--- Problem to solve ---
Answer with a bare number: the count of lines in the records below that have the word "grid".

================================

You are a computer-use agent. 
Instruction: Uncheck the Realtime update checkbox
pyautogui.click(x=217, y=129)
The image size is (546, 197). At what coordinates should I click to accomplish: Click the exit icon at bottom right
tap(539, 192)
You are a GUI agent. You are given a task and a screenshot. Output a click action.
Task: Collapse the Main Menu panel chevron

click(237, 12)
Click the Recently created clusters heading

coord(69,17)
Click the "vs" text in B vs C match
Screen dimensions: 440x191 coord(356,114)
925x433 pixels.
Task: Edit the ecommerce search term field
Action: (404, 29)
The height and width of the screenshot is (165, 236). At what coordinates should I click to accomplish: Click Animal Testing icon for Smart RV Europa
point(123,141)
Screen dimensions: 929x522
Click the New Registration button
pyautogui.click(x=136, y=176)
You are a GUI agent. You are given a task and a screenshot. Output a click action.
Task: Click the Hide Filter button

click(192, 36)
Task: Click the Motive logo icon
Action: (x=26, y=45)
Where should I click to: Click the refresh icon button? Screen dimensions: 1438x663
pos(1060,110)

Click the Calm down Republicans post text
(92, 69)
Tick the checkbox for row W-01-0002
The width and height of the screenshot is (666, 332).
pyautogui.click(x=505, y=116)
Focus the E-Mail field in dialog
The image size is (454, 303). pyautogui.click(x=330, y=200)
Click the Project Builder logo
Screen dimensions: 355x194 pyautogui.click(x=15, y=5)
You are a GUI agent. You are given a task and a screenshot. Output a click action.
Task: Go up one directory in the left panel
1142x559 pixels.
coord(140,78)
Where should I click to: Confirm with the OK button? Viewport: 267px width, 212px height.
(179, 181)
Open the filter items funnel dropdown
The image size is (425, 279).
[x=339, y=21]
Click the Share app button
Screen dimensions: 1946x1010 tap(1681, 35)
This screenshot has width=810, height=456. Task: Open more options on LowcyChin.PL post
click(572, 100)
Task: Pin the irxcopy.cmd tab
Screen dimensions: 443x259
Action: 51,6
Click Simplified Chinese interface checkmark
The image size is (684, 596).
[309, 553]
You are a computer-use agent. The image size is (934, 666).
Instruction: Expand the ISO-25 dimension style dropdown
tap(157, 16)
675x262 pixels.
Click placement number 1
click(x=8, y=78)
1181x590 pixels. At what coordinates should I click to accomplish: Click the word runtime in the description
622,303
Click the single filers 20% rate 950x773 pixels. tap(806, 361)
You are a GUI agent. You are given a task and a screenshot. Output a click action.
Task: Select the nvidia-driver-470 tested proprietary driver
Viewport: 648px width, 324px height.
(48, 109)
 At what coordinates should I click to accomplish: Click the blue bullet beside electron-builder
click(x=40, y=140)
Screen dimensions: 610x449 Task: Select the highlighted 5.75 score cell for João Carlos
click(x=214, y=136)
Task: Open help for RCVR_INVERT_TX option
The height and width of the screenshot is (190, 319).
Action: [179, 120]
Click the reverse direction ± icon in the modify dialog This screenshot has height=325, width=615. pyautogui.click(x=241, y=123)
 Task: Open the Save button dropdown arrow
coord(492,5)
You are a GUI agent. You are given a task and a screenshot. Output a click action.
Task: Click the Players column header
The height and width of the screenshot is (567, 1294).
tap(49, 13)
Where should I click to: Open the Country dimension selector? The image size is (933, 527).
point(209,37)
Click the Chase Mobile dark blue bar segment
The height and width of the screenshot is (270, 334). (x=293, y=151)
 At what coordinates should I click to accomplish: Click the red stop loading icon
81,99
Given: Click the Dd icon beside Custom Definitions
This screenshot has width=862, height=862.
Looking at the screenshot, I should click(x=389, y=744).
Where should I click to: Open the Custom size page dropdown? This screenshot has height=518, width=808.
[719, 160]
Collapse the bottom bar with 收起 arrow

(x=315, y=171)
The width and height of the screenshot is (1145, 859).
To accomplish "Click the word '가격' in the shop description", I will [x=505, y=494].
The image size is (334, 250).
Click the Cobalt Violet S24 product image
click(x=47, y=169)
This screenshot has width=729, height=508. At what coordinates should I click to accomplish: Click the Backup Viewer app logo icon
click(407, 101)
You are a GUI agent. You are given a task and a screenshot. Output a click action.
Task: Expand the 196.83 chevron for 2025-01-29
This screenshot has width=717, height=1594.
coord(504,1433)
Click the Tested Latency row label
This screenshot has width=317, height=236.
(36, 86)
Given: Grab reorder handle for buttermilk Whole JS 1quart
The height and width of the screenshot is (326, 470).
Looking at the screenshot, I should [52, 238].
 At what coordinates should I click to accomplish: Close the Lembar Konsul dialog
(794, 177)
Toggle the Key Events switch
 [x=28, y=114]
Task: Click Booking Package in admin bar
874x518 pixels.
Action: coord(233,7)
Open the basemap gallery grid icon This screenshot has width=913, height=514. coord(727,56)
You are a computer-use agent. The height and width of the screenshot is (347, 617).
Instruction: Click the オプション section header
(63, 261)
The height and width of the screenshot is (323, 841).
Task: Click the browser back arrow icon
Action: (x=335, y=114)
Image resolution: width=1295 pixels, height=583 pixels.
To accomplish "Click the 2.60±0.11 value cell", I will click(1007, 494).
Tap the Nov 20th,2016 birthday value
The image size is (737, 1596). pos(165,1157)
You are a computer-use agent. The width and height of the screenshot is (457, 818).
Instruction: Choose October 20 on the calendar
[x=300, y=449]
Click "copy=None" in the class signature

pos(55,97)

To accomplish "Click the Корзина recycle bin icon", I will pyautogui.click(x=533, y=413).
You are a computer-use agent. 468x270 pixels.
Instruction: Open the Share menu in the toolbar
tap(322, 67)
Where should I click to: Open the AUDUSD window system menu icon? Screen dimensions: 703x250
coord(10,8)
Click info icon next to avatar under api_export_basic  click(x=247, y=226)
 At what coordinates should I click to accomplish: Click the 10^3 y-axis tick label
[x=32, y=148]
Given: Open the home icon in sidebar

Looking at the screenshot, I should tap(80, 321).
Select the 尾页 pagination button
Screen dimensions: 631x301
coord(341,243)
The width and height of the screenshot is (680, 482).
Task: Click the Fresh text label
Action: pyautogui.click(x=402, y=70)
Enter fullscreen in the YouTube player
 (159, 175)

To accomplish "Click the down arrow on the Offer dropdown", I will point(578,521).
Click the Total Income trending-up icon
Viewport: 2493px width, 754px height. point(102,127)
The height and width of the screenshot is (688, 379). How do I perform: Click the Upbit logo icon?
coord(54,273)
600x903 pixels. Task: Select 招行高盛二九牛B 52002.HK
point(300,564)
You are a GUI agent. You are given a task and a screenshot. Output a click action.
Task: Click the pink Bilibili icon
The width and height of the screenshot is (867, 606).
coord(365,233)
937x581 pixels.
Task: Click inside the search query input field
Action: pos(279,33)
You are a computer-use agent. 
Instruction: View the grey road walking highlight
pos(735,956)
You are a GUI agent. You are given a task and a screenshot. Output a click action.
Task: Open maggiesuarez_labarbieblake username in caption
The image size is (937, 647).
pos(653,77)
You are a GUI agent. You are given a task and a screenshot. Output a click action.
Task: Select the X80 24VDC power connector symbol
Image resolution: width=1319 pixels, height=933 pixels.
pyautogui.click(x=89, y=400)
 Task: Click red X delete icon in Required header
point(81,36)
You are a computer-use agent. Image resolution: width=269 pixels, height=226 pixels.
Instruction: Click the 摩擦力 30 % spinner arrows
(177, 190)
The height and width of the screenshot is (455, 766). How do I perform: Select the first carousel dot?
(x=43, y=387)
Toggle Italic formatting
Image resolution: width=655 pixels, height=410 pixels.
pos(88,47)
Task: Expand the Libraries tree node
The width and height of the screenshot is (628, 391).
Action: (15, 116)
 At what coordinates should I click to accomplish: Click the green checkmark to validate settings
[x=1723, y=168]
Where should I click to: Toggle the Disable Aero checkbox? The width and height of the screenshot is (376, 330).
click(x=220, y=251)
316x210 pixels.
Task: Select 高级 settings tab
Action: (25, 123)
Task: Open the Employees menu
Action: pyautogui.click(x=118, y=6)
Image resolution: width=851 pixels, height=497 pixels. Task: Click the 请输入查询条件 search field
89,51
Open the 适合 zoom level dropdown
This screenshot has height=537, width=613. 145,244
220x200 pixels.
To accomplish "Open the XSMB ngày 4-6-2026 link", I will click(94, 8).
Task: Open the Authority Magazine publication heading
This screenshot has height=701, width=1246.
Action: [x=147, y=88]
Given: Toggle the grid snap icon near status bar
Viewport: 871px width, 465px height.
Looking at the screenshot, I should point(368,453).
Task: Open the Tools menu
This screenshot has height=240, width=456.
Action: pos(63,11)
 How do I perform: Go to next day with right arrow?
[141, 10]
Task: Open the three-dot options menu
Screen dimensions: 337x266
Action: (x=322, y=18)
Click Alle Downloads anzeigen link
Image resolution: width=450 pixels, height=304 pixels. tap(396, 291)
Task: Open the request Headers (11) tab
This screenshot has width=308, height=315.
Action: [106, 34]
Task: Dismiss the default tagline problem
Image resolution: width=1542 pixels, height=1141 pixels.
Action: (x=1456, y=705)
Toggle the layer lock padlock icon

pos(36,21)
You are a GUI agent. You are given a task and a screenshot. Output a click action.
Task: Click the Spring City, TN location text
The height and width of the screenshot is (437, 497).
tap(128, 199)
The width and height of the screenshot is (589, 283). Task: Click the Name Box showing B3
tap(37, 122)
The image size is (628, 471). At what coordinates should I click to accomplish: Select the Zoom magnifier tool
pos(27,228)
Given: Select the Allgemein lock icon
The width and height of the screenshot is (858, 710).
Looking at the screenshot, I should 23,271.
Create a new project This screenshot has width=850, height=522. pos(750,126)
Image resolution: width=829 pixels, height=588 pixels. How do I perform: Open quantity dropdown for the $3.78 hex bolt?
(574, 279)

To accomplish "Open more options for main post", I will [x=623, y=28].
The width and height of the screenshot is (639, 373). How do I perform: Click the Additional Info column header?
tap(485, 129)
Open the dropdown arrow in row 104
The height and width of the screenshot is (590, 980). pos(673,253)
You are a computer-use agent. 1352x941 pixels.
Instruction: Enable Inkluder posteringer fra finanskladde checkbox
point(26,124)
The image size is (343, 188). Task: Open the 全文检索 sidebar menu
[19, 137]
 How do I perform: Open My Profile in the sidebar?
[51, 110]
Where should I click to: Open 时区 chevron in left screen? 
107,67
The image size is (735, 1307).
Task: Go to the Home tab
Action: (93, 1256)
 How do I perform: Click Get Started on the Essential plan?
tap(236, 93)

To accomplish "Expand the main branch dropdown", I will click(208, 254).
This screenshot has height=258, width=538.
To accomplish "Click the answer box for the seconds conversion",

================================

--- Response for this exercise ---
2